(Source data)
Start of Block

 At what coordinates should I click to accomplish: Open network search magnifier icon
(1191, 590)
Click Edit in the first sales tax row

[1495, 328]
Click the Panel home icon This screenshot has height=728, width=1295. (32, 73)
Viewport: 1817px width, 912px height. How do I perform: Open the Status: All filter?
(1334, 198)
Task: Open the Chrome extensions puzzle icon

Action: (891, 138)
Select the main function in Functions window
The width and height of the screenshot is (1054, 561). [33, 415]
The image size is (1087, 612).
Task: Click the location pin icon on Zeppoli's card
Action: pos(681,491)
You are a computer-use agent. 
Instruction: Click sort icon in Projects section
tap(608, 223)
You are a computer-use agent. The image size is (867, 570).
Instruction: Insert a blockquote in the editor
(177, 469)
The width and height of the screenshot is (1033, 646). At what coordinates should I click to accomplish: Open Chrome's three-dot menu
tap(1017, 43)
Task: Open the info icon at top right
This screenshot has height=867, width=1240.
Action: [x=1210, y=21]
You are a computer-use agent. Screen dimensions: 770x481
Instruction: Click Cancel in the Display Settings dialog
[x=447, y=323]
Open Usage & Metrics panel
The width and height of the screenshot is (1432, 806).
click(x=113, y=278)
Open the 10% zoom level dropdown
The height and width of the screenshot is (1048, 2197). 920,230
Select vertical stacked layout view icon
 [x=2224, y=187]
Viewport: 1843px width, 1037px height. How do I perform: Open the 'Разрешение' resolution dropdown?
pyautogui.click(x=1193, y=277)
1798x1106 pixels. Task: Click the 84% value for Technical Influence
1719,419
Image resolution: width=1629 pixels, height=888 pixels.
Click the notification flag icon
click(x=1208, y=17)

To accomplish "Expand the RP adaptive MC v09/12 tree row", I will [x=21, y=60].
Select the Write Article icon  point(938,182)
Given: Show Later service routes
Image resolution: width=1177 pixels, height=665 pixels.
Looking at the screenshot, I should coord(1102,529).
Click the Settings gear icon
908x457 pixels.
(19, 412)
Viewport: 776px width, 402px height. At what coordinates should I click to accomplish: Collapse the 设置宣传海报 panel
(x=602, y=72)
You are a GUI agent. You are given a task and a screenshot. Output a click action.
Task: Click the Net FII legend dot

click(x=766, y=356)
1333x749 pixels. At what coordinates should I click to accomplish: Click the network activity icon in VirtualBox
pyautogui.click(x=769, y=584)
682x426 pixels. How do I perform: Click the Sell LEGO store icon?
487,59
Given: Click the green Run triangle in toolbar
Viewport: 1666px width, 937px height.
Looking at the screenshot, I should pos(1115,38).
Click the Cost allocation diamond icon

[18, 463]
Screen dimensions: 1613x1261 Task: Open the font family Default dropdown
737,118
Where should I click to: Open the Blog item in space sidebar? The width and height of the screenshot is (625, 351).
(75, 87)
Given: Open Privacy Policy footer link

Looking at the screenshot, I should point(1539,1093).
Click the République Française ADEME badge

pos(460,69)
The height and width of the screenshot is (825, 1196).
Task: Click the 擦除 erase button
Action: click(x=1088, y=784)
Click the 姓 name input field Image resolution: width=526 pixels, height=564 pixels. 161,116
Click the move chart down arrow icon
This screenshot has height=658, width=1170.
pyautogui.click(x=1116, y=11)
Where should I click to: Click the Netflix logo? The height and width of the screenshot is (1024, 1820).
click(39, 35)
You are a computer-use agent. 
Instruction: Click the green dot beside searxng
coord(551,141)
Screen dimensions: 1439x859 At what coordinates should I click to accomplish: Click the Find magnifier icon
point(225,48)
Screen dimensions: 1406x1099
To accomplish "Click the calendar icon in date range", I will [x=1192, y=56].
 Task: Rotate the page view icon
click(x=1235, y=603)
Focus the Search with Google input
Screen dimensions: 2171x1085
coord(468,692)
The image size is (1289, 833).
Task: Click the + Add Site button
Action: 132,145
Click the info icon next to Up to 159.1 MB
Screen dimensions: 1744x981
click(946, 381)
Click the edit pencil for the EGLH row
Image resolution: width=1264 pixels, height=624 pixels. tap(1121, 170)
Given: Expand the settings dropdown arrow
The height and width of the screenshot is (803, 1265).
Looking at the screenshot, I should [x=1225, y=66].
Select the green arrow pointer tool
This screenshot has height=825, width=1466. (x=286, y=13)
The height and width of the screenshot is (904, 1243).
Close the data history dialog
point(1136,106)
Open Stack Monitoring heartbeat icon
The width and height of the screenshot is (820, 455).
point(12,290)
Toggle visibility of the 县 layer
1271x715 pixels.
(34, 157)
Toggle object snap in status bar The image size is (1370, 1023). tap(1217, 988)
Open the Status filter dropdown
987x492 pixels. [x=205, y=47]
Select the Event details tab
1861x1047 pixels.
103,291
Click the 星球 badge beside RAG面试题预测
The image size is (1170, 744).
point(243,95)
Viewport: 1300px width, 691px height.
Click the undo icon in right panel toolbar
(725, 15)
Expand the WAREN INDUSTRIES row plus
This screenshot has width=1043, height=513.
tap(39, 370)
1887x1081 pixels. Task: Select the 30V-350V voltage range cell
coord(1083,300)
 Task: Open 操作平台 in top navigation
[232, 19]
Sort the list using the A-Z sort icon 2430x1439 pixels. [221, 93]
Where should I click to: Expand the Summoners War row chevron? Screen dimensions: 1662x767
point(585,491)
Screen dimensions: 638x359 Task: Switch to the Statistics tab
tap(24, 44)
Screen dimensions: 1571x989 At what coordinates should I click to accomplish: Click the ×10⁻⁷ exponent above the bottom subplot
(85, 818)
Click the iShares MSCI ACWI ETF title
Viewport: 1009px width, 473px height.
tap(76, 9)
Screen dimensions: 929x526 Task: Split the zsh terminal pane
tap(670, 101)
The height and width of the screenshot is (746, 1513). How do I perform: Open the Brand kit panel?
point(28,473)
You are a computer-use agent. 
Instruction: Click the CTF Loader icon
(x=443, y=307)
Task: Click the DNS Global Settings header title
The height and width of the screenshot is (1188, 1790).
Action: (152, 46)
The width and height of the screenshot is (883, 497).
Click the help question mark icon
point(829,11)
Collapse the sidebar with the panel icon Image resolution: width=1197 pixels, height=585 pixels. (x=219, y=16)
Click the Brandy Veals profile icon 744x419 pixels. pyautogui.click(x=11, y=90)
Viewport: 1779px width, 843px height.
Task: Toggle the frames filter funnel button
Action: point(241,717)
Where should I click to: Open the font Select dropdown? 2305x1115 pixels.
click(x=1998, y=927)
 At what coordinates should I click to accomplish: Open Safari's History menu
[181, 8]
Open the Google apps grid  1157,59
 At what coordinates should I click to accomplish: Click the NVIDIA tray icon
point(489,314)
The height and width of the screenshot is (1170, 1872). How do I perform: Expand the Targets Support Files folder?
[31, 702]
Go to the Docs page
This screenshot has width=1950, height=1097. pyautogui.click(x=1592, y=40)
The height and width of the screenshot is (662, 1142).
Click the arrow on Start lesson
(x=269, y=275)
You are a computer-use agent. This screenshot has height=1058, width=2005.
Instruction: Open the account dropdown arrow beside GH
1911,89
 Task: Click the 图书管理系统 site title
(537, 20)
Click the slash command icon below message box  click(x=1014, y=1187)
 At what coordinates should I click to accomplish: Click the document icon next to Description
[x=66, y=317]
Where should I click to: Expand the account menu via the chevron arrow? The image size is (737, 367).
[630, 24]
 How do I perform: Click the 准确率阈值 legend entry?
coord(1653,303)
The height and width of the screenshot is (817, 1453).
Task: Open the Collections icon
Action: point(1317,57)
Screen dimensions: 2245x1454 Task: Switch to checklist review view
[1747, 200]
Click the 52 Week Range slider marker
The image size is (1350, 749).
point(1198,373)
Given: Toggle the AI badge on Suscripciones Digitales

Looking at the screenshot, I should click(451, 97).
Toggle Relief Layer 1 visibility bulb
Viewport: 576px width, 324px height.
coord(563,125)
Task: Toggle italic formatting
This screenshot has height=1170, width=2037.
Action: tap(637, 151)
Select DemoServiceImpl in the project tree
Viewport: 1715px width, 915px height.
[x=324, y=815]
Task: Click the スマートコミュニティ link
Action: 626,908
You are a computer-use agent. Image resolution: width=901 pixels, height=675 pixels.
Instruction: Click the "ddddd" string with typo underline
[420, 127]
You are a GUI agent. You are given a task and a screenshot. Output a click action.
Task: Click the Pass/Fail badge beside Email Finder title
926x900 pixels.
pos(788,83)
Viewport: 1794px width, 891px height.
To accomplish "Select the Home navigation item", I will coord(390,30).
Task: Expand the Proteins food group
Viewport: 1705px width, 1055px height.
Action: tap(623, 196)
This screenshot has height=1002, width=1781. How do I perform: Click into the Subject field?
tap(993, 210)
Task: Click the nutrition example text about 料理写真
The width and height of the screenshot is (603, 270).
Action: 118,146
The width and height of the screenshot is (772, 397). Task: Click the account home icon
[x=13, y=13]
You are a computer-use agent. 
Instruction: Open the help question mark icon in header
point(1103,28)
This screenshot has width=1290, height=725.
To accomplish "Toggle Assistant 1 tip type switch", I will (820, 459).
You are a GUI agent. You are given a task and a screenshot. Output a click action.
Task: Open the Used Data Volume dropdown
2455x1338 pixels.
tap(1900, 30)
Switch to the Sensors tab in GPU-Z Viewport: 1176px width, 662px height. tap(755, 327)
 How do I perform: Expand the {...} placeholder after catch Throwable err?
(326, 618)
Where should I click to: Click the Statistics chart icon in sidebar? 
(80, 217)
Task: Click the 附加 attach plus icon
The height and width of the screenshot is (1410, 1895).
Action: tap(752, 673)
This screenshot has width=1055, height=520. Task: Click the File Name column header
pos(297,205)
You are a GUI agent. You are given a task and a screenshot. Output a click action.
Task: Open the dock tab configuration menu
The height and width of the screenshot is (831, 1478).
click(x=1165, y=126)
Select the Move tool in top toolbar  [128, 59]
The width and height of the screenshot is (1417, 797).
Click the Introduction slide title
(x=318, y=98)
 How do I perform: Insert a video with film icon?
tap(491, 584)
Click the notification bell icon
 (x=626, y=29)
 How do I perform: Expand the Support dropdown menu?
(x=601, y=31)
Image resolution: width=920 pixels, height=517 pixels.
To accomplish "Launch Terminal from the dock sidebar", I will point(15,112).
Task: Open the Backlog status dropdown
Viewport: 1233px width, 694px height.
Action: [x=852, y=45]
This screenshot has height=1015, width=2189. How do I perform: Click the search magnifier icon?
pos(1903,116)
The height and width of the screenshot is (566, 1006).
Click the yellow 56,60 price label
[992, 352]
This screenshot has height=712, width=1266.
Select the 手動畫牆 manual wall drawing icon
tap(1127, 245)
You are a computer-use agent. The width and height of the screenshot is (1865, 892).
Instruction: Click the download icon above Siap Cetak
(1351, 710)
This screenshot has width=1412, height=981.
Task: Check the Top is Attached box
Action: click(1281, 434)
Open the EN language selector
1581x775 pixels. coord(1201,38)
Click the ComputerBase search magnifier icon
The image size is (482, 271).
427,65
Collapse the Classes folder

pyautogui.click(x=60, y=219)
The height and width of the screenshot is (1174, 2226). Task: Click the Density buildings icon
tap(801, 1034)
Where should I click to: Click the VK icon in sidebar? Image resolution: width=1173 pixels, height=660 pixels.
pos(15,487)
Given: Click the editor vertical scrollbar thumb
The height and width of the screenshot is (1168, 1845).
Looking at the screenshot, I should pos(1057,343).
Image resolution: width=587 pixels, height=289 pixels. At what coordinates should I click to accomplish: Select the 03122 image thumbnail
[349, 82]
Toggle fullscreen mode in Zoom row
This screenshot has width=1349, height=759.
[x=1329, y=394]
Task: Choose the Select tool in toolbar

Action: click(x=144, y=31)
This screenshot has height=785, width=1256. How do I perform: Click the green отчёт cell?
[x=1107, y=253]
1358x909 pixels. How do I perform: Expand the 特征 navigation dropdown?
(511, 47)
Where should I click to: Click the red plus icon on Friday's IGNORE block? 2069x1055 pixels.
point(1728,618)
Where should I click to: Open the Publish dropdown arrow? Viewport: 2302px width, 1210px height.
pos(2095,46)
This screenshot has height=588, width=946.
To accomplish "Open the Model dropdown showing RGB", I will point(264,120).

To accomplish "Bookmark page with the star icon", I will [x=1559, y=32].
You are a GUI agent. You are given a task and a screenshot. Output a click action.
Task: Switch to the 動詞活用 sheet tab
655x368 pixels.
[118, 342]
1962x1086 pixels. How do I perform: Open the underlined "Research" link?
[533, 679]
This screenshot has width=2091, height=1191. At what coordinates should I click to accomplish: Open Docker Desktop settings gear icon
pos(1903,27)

End of Block

**Problem details**
What are the lines above, starting at the one with "Viewport: 1843px width, 1037px" and ending at the one with "Given: Click the green"? Give them again exactly, and only them.

**Written response**
Viewport: 1843px width, 1037px height. How do I perform: Open the 'Разрешение' resolution dropdown?
pyautogui.click(x=1193, y=277)
1798x1106 pixels. Task: Click the 84% value for Technical Influence
1719,419
Image resolution: width=1629 pixels, height=888 pixels.
Click the notification flag icon
click(x=1208, y=17)

To accomplish "Expand the RP adaptive MC v09/12 tree row", I will [x=21, y=60].
Select the Write Article icon  point(938,182)
Given: Show Later service routes
Image resolution: width=1177 pixels, height=665 pixels.
Looking at the screenshot, I should coord(1102,529).
Click the Settings gear icon
908x457 pixels.
(19, 412)
Viewport: 776px width, 402px height. At what coordinates should I click to accomplish: Collapse the 设置宣传海报 panel
(x=602, y=72)
You are a GUI agent. You are given a task and a screenshot. Output a click action.
Task: Click the Net FII legend dot

click(x=766, y=356)
1333x749 pixels. At what coordinates should I click to accomplish: Click the network activity icon in VirtualBox
pyautogui.click(x=769, y=584)
682x426 pixels. How do I perform: Click the Sell LEGO store icon?
487,59
Given: Click the green Run triangle in toolbar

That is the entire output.